Below are entries; copy exactly the lines from the one with "Click the greyed-out Back button" through the one with "Click the Добавить button", both included, and leave out the rest.

──────── DATA TO PROCESS ────────

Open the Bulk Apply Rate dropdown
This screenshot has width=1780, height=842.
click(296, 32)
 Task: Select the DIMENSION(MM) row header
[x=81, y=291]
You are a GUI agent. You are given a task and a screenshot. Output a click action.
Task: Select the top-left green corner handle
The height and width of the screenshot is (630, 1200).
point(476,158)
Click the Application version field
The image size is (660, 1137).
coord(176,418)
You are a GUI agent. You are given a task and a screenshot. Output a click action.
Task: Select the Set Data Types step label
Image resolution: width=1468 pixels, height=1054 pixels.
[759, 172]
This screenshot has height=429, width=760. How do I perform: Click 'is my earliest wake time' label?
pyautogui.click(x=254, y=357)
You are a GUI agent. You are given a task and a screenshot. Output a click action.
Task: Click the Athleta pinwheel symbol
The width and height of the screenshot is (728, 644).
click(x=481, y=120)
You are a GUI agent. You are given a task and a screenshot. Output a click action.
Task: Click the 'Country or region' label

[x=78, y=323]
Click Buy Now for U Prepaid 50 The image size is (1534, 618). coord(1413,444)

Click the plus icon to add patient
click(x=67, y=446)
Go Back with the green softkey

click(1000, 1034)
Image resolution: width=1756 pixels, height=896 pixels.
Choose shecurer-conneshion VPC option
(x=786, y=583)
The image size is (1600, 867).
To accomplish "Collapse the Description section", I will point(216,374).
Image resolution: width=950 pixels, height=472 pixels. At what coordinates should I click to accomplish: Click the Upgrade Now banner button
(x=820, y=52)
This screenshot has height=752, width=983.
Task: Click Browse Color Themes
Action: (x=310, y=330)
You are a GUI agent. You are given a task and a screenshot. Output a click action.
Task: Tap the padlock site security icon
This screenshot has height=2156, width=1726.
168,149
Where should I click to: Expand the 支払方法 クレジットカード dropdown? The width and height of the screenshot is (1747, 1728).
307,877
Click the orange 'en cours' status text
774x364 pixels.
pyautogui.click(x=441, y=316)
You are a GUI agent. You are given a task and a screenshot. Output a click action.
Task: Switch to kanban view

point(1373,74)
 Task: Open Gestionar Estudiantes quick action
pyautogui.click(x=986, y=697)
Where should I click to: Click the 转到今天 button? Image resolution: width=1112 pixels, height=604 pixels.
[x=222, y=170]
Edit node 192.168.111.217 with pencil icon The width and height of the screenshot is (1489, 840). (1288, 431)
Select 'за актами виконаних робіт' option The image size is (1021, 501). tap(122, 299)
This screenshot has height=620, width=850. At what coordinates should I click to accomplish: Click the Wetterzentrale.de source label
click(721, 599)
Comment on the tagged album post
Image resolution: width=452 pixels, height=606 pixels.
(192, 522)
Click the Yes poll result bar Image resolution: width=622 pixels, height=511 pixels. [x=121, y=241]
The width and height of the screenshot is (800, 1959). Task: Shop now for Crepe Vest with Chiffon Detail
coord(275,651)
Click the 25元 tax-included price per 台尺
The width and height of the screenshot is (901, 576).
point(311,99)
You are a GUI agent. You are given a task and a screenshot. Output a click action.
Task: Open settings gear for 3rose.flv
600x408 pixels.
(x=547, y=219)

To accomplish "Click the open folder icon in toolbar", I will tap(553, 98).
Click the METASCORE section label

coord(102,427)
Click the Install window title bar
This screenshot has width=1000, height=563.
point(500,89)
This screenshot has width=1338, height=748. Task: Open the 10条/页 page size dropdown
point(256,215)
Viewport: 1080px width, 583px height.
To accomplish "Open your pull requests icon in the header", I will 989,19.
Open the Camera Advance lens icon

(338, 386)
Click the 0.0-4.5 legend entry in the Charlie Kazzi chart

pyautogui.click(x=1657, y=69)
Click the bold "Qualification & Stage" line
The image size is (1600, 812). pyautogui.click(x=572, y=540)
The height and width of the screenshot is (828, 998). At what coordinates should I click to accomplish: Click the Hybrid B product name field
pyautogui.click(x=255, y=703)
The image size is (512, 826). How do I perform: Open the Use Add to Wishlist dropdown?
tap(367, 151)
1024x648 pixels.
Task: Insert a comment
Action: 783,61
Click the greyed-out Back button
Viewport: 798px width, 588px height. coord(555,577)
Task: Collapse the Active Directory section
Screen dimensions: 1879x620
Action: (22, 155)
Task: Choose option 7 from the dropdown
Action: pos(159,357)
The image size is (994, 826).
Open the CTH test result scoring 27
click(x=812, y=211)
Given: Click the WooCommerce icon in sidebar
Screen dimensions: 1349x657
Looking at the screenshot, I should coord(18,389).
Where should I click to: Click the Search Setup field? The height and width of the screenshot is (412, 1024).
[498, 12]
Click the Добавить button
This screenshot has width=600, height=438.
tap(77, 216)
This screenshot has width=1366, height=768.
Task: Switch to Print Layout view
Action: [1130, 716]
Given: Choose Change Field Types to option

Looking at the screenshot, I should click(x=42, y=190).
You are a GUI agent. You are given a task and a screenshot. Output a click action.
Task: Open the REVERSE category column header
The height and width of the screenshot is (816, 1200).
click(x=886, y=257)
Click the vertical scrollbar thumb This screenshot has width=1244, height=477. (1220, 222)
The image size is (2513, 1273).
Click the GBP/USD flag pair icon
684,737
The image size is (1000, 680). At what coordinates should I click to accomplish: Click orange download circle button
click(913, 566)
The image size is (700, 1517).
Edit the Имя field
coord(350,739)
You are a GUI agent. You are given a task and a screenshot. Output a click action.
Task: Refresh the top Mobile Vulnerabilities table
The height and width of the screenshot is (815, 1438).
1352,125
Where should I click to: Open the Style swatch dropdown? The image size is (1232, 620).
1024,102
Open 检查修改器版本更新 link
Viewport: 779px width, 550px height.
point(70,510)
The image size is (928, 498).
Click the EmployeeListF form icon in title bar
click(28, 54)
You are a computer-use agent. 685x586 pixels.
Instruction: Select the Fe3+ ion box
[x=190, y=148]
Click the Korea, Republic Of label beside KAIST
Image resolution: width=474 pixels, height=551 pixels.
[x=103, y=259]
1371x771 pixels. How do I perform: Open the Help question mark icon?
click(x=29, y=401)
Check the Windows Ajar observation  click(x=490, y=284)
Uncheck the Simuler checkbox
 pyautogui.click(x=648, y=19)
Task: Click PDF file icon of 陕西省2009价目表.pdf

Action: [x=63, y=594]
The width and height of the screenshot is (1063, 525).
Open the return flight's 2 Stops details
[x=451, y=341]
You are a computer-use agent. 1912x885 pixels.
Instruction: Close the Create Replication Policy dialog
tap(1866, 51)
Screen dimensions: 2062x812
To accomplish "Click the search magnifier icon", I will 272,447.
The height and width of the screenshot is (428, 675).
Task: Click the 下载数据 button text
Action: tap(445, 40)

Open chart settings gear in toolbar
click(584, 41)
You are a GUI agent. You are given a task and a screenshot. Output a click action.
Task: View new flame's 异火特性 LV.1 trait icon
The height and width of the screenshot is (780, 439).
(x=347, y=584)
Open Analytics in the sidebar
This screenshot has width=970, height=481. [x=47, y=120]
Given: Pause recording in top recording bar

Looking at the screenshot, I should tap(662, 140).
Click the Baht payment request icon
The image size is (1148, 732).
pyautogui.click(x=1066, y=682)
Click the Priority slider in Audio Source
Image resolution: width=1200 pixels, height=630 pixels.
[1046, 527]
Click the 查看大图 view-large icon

────────

§ **TASK ANSWER**
Click the greyed-out Back button
Viewport: 798px width, 588px height. coord(555,577)
Task: Collapse the Active Directory section
Screen dimensions: 1879x620
Action: (22, 155)
Task: Choose option 7 from the dropdown
Action: pos(159,357)
The image size is (994, 826).
Open the CTH test result scoring 27
click(x=812, y=211)
Given: Click the WooCommerce icon in sidebar
Screen dimensions: 1349x657
Looking at the screenshot, I should coord(18,389).
Where should I click to: Click the Search Setup field? The height and width of the screenshot is (412, 1024).
[498, 12]
Click the Добавить button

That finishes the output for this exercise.